• _Task to complete_: Scan the material and copy out each line where the word "height" occurs.

• _Data_:
▬▬▬▬▬▬▬▬▬▬
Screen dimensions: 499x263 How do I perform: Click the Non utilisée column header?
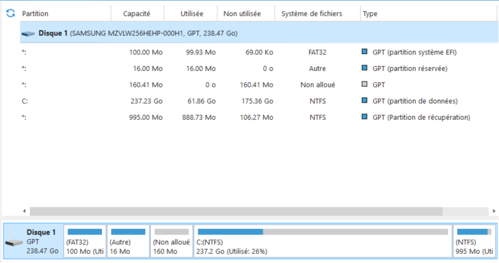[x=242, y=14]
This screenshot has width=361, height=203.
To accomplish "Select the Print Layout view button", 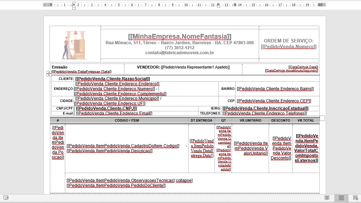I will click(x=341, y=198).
▬▬▬▬▬▬▬▬▬▬
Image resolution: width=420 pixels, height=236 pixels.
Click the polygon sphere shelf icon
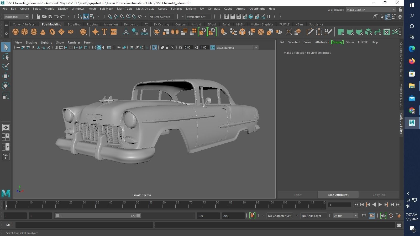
▬▬▬▬▬▬▬▬▬▬
• _Answer to the exercise_:
This screenshot has width=361, height=203.
Image resolution: width=420 pixels, height=236 pixels.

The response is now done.